Excerpted records —
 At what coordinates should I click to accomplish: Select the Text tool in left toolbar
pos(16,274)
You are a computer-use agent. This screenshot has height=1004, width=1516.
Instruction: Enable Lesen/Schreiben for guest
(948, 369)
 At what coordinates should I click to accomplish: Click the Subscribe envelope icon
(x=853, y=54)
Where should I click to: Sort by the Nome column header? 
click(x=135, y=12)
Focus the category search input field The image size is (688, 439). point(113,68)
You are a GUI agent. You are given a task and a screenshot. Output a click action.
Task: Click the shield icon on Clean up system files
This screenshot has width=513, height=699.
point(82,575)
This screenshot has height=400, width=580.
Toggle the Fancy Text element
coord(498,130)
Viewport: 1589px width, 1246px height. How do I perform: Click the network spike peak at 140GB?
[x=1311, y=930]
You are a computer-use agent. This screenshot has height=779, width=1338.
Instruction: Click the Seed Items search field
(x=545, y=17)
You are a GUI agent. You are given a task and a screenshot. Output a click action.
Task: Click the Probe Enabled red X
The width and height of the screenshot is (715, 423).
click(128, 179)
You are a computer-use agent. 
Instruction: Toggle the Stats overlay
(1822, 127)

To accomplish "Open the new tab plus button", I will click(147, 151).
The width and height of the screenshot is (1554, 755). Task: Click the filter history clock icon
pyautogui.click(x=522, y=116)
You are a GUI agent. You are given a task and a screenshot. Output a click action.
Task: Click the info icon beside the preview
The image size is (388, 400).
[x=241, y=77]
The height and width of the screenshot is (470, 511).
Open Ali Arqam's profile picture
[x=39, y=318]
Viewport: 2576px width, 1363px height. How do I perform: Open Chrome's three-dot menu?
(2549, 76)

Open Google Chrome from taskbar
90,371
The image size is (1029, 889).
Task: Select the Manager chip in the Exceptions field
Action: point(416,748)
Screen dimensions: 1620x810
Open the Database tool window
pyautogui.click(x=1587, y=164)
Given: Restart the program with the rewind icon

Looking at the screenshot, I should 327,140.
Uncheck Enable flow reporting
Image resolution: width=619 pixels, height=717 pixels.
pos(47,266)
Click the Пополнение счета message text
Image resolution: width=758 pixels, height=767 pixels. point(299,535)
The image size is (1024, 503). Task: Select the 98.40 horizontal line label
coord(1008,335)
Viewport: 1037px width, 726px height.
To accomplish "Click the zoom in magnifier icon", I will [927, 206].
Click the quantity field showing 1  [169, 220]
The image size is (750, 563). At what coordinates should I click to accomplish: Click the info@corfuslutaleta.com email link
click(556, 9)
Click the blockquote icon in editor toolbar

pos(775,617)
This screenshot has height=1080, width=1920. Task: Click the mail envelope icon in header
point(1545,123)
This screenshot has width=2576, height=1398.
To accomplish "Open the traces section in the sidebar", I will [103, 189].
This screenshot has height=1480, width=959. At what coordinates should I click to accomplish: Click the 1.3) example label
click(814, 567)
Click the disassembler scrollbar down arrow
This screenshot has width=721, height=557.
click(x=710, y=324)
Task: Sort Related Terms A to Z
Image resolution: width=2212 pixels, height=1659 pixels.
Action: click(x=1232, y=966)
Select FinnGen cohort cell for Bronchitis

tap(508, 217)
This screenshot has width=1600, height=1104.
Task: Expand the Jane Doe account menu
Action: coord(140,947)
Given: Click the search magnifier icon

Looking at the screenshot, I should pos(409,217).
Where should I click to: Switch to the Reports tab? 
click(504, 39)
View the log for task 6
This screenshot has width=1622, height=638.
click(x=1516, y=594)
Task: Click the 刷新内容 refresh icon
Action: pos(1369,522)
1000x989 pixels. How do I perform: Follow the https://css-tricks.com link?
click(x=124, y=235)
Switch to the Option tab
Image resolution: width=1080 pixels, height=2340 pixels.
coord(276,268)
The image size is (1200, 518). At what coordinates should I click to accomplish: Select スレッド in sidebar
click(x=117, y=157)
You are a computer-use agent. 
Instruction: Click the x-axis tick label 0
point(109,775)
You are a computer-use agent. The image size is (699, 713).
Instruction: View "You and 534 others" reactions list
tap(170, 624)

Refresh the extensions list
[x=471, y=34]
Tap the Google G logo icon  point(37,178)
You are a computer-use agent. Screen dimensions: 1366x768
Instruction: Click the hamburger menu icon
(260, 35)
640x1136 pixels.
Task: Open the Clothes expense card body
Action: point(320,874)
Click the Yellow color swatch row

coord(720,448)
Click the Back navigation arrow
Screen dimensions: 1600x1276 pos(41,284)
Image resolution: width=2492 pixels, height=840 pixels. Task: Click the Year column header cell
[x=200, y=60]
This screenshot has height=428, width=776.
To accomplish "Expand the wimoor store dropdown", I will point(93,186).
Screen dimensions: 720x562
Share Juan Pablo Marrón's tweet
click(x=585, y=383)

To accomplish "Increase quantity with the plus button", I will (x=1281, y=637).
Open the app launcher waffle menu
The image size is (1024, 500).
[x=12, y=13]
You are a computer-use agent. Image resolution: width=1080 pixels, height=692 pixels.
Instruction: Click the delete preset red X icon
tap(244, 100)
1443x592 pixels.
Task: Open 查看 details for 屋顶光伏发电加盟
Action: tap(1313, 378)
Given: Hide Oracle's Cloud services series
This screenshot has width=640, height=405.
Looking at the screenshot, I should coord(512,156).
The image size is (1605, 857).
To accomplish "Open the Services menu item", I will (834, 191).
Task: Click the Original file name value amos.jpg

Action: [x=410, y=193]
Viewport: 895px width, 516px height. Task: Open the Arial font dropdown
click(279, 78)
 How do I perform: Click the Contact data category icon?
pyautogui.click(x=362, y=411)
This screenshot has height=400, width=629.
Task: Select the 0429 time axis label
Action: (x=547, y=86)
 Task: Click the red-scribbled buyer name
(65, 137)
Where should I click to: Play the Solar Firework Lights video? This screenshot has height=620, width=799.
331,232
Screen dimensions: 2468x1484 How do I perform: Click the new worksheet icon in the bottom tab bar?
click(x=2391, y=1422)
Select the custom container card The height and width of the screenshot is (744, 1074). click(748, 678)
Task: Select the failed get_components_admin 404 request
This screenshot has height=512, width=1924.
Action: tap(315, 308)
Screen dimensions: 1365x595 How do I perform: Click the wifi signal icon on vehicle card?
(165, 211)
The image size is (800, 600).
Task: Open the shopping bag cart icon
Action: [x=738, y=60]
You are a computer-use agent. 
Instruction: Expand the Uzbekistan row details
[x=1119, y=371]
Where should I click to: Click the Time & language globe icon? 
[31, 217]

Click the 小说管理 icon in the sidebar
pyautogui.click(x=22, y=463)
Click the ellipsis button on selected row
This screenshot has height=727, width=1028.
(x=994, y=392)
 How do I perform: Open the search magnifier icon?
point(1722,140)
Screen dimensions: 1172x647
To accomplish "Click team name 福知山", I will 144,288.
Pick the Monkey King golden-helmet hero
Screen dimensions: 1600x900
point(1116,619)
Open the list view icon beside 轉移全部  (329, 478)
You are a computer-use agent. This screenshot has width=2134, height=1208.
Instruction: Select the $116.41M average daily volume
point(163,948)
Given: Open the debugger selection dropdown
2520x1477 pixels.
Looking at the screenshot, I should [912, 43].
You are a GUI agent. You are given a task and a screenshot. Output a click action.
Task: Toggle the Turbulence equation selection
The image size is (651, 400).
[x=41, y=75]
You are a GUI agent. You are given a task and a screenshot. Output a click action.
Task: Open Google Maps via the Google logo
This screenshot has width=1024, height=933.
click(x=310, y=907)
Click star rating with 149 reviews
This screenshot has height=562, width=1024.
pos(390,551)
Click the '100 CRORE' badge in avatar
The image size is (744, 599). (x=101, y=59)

Exercise — Please reproduce all of the entries above verbatim, from the first through the last.

Output below —
 At what coordinates should I click to accomplish: Select the Text tool in left toolbar
pos(16,274)
You are a computer-use agent. This screenshot has height=1004, width=1516.
Instruction: Enable Lesen/Schreiben for guest
(948, 369)
 At what coordinates should I click to accomplish: Click the Subscribe envelope icon
(x=853, y=54)
Where should I click to: Sort by the Nome column header? 
click(x=135, y=12)
Focus the category search input field The image size is (688, 439). point(113,68)
You are a GUI agent. You are given a task and a screenshot. Output a click action.
Task: Click the shield icon on Clean up system files
This screenshot has width=513, height=699.
point(82,575)
This screenshot has height=400, width=580.
Toggle the Fancy Text element
coord(498,130)
Viewport: 1589px width, 1246px height. How do I perform: Click the network spike peak at 140GB?
[x=1311, y=930]
You are a computer-use agent. This screenshot has height=779, width=1338.
Instruction: Click the Seed Items search field
(x=545, y=17)
You are a GUI agent. You are given a task and a screenshot. Output a click action.
Task: Click the Probe Enabled red X
The width and height of the screenshot is (715, 423).
click(128, 179)
You are a computer-use agent. 
Instruction: Toggle the Stats overlay
(1822, 127)

To accomplish "Open the new tab plus button", I will click(147, 151).
The width and height of the screenshot is (1554, 755). Task: Click the filter history clock icon
pyautogui.click(x=522, y=116)
You are a GUI agent. You are given a task and a screenshot. Output a click action.
Task: Click the info icon beside the preview
The image size is (388, 400).
[x=241, y=77]
The height and width of the screenshot is (470, 511).
Open Ali Arqam's profile picture
[x=39, y=318]
Viewport: 2576px width, 1363px height. How do I perform: Open Chrome's three-dot menu?
(2549, 76)

Open Google Chrome from taskbar
90,371
The image size is (1029, 889).
Task: Select the Manager chip in the Exceptions field
Action: point(416,748)
Screen dimensions: 1620x810
Open the Database tool window
pyautogui.click(x=1587, y=164)
Given: Restart the program with the rewind icon

Looking at the screenshot, I should 327,140.
Uncheck Enable flow reporting
Image resolution: width=619 pixels, height=717 pixels.
pos(47,266)
Click the Пополнение счета message text
Image resolution: width=758 pixels, height=767 pixels. point(299,535)
The image size is (1024, 503). Task: Select the 98.40 horizontal line label
coord(1008,335)
Viewport: 1037px width, 726px height.
To accomplish "Click the zoom in magnifier icon", I will [927, 206].
Click the quantity field showing 1  [169, 220]
The image size is (750, 563). At what coordinates should I click to accomplish: Click the info@corfuslutaleta.com email link
click(556, 9)
Click the blockquote icon in editor toolbar

pos(775,617)
This screenshot has height=1080, width=1920. Task: Click the mail envelope icon in header
point(1545,123)
This screenshot has width=2576, height=1398.
To accomplish "Open the traces section in the sidebar", I will [103, 189].
This screenshot has height=1480, width=959. At what coordinates should I click to accomplish: Click the 1.3) example label
click(814, 567)
Click the disassembler scrollbar down arrow
This screenshot has width=721, height=557.
click(x=710, y=324)
Task: Sort Related Terms A to Z
Image resolution: width=2212 pixels, height=1659 pixels.
Action: click(x=1232, y=966)
Select FinnGen cohort cell for Bronchitis

tap(508, 217)
This screenshot has width=1600, height=1104.
Task: Expand the Jane Doe account menu
Action: coord(140,947)
Given: Click the search magnifier icon

Looking at the screenshot, I should pos(409,217).
Where should I click to: Switch to the Reports tab? 
click(504, 39)
View the log for task 6
This screenshot has width=1622, height=638.
click(x=1516, y=594)
Task: Click the 刷新内容 refresh icon
Action: pos(1369,522)
1000x989 pixels. How do I perform: Follow the https://css-tricks.com link?
click(x=124, y=235)
Switch to the Option tab
Image resolution: width=1080 pixels, height=2340 pixels.
coord(276,268)
The image size is (1200, 518). At what coordinates should I click to accomplish: Select スレッド in sidebar
click(x=117, y=157)
You are a computer-use agent. 
Instruction: Click the x-axis tick label 0
point(109,775)
You are a computer-use agent. The image size is (699, 713).
Instruction: View "You and 534 others" reactions list
tap(170, 624)

Refresh the extensions list
[x=471, y=34]
Tap the Google G logo icon  point(37,178)
You are a computer-use agent. Screen dimensions: 1366x768
Instruction: Click the hamburger menu icon
(260, 35)
640x1136 pixels.
Task: Open the Clothes expense card body
Action: point(320,874)
Click the Yellow color swatch row

coord(720,448)
Click the Back navigation arrow
Screen dimensions: 1600x1276 pos(41,284)
Image resolution: width=2492 pixels, height=840 pixels. Task: Click the Year column header cell
[x=200, y=60]
This screenshot has height=428, width=776.
To accomplish "Expand the wimoor store dropdown", I will point(93,186).
Screen dimensions: 720x562
Share Juan Pablo Marrón's tweet
click(x=585, y=383)

To accomplish "Increase quantity with the plus button", I will (x=1281, y=637).
Open the app launcher waffle menu
The image size is (1024, 500).
[x=12, y=13]
You are a computer-use agent. Image resolution: width=1080 pixels, height=692 pixels.
Instruction: Click the delete preset red X icon
tap(244, 100)
1443x592 pixels.
Task: Open 查看 details for 屋顶光伏发电加盟
Action: tap(1313, 378)
Given: Hide Oracle's Cloud services series
This screenshot has width=640, height=405.
Looking at the screenshot, I should coord(512,156).
The image size is (1605, 857).
To accomplish "Open the Services menu item", I will (834, 191).
Task: Click the Original file name value amos.jpg

Action: [x=410, y=193]
Viewport: 895px width, 516px height. Task: Open the Arial font dropdown
click(279, 78)
 How do I perform: Click the Contact data category icon?
pyautogui.click(x=362, y=411)
This screenshot has height=400, width=629.
Task: Select the 0429 time axis label
Action: (x=547, y=86)
 Task: Click the red-scribbled buyer name
(65, 137)
Where should I click to: Play the Solar Firework Lights video? This screenshot has height=620, width=799.
331,232
Screen dimensions: 2468x1484 How do I perform: Click the new worksheet icon in the bottom tab bar?
click(x=2391, y=1422)
Select the custom container card The height and width of the screenshot is (744, 1074). click(748, 678)
Task: Select the failed get_components_admin 404 request
This screenshot has height=512, width=1924.
Action: tap(315, 308)
Screen dimensions: 1365x595 How do I perform: Click the wifi signal icon on vehicle card?
(165, 211)
The image size is (800, 600).
Task: Open the shopping bag cart icon
Action: [x=738, y=60]
You are a computer-use agent. 
Instruction: Expand the Uzbekistan row details
[x=1119, y=371]
Where should I click to: Click the Time & language globe icon? 
[31, 217]

Click the 小说管理 icon in the sidebar
pyautogui.click(x=22, y=463)
Click the ellipsis button on selected row
This screenshot has height=727, width=1028.
(x=994, y=392)
 How do I perform: Open the search magnifier icon?
point(1722,140)
Screen dimensions: 1172x647
To accomplish "Click team name 福知山", I will 144,288.
Pick the Monkey King golden-helmet hero
Screen dimensions: 1600x900
point(1116,619)
Open the list view icon beside 轉移全部  (329, 478)
You are a computer-use agent. This screenshot has width=2134, height=1208.
Instruction: Select the $116.41M average daily volume
point(163,948)
Given: Open the debugger selection dropdown
2520x1477 pixels.
Looking at the screenshot, I should [912, 43].
You are a GUI agent. You are given a task and a screenshot. Output a click action.
Task: Toggle the Turbulence equation selection
The image size is (651, 400).
[x=41, y=75]
You are a GUI agent. You are given a task and a screenshot. Output a click action.
Task: Open Google Maps via the Google logo
This screenshot has width=1024, height=933.
click(x=310, y=907)
Click star rating with 149 reviews
This screenshot has height=562, width=1024.
pos(390,551)
Click the '100 CRORE' badge in avatar
The image size is (744, 599). (x=101, y=59)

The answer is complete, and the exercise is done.